### Excerpt to read
--- START ---

My work with music and children

My work with music and children

In the past five decades, I have created hundreds of performances with children singing in foreign languages. More than two dozen children have come to our opera house in Citta’ della Pieve, Italy to sing in six of our eleven opera premieres. This past summer we created AZA’IO, our first Italian children’s opera, with sixteen children, none of whom had ever studied Italian.

My personal love for language (I sing in 8) began as soon as I could pretend I was French. A non-stop dancer, by age four, after my musical aptitude was confirmed at a local department store evaluation, I was studying piano.

By eight I was the recipient of a full scholarship to Settlement Music School and by twelve, voice lessons were added. At sixteen, neighbourhood children were my students and after my career onstage in Italy and my Masters degree in music, when I began receiving commissions for new works, I always tried to include children. I believed that the best way to spread love for opera was to teach children to participate in it.

--- END ---

### What you should do
In the piece on music and children, what was the name of the first Italian children's opera? The lines have no connection to the piece on music and children.

### Data section
--- START ---

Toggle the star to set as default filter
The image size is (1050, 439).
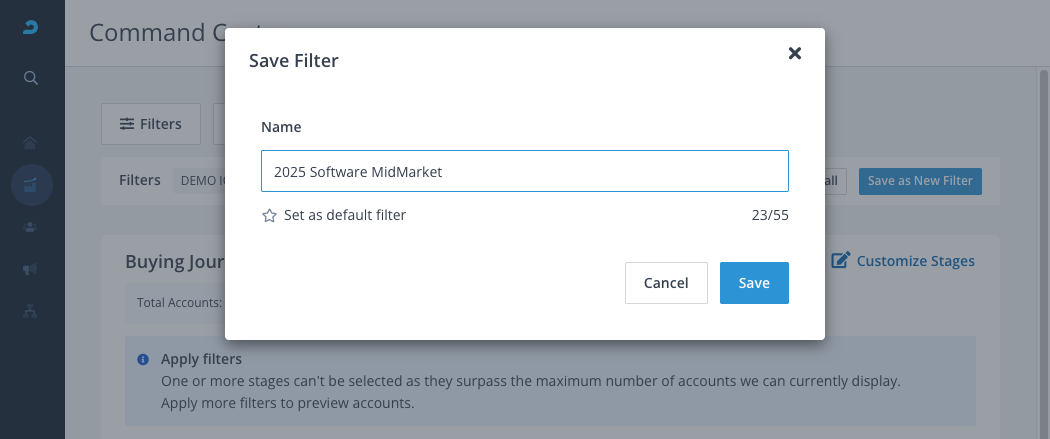click(269, 215)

--- END ---

### Response to this task
AZA'IO.